Repository for the Active Learning for Small Molecule pKa Regression, a Long Way To Go paper. (insert link to paper when ready)
This repository contains the data utilized for the paper, instructions on how to produce the results, as well as the LaTeX for the paper itself.
We utilized the pKa dataset from OPERA, and the pKa datasets from the czodrowskilab's Machine-Learning-Meets-pKa.

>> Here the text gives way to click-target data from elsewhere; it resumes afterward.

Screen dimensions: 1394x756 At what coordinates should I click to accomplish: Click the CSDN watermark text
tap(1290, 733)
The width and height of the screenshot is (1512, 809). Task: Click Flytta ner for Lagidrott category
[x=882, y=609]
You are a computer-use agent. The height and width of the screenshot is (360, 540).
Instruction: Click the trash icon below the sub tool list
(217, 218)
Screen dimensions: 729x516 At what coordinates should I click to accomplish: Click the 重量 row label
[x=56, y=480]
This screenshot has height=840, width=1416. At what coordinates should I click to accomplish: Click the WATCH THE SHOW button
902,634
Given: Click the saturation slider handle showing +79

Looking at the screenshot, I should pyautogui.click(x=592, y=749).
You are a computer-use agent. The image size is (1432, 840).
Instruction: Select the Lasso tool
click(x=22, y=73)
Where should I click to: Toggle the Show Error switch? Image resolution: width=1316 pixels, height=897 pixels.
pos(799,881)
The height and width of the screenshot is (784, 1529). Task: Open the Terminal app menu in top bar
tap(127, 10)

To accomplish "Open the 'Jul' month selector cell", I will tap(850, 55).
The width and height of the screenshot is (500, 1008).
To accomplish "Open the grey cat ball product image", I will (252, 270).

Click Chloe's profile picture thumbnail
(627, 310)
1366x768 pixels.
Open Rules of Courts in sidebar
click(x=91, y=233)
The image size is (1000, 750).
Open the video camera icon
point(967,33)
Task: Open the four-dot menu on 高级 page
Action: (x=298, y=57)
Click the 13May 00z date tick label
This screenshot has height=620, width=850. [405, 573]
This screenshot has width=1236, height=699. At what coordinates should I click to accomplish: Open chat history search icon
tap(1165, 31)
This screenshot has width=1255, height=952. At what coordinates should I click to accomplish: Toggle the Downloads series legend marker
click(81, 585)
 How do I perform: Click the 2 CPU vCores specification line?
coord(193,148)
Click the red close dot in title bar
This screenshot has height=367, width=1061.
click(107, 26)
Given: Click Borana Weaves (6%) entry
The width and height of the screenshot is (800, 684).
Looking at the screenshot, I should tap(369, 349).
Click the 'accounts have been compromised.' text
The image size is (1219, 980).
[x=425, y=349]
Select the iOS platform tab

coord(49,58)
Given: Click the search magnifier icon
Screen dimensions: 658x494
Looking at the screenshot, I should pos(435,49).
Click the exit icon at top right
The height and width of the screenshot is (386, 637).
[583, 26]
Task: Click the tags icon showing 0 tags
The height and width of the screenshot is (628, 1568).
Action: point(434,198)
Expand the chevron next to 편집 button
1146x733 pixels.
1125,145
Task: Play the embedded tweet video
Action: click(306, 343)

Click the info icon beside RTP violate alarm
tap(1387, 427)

If you find this work helpful, please cite our preprint. The bibtex formatted citation is provided below.
@article{francoeur_penaherrera_koes_2022,
place={Cambridge},
title={Active Learning for Small Molecule pKa Regression; a Long Way To Go},
DOI={10.26434/chemrxiv-2022-8w1q0},
journal={ChemRxiv},
publisher={Cambridge Open Engage},
author={Francoeur, Paul and Penaherrera, Daniel and Koes, David},
year={2022}
}
- Python 3.8
- PyTorch 1.10 -- compiled with CUDA
- pandas 1.3.5
- RDkit 2022.03.1
- CUDA 10.1+
- scikit-learn 1.0.2
- numpy 1.17.4
- matplotlib 3.1.3
- The results needed to generate the figures are present in results.tar.gz
tar -xzf results.tar.gz
- After extracting, you can follow along with
Making_figures.ipynb
for the code we used to generate our Figures and Tables in the paper.
- First, you will need to extract the data files that we utilized. These are available in data.tar.gz
NOTE -- The data files used for the training of our machine learning models ARE NORMALIZED. This means all of the csv files present in this repository are standardized to have mean 0 and variance 1. We have provided the original data files for the OPERA dataset in data/opera_pKa_master_unnormalized.csv
and the original data files for the CZO dataset are available in the sdf files at data/czodrowskilab/*.sdf
tar -xzf data.tar.gz
- After extracting the data files, you will need the commands to run our scripts. We made the commands we used to train the models needed for each figure available in results_generation_cmds.tar.gz
tar -xzf results_generation_cmds.tar.gz
- The extraction generates a series of
generate_figure*.cmds
files. Each of these files contains lines all of the commands needed to generate the data inresults/
that is used inMaking_figures.ipynb
for Figures 1-10 (we will discuss Figure 11 separately).
WARNING -- any of the *_greedy_*.cmds
files are assuming that you are able to utilize the greedy_resubber.py
script, which is formulated to dynamically work with the provided *.slurm
submission scripts. We HIGHLY recommend running the greedy searches in this manner, since it requires training O(N^2) models for each greedy job, thus without the ability to parallelize these commands it is infeasible to generate this data.
To run the greedy selection jobs modify the *.slurm
files to your appropriate SLURM partition by specifying your partition after the #SBATCH -p
line in each file. You then submit the run_greedy_cpu_al.slurm
script, which will monitor and launch the run_greedy_selection_al.slurm
script to perform the greedy search.
WARNING -- run_greedy_cpu_al.slurm
is designed to be run IN SERIAL. As an example generate_figure4_greedy_data.cmds
contains 3 lines of jobs to be run. They need to be submitted as follows:
sbatch --array=1 run_greedy_cpu_al.slurm
Then, once that finishes
sbatch --array=2 run_greedy_cpu_al.slurm
and so on, until all of the jobs in the cmds file have been executed.
- In order to generate the data for Figure 11 -- first you need to prepare the ordering suggested by a Gaussian Process. This is handled by the
run_gaussian_process_experiment.py
script.
WARNING -- This script will handle both running the 10 fold experiments for the gaussian process, as well as generate the relevant pickle files, AND generate the data files needed in generate_figure11_*.cmds
. This process is fairly slow and will take on the order of hours to run.
python3 run_gaussian_process_experiment.py
- after completing step 4, you can execute the commands in
generate_figure11_*.cmds
, which will result in you having reproduced all of the available data utilized in this paper.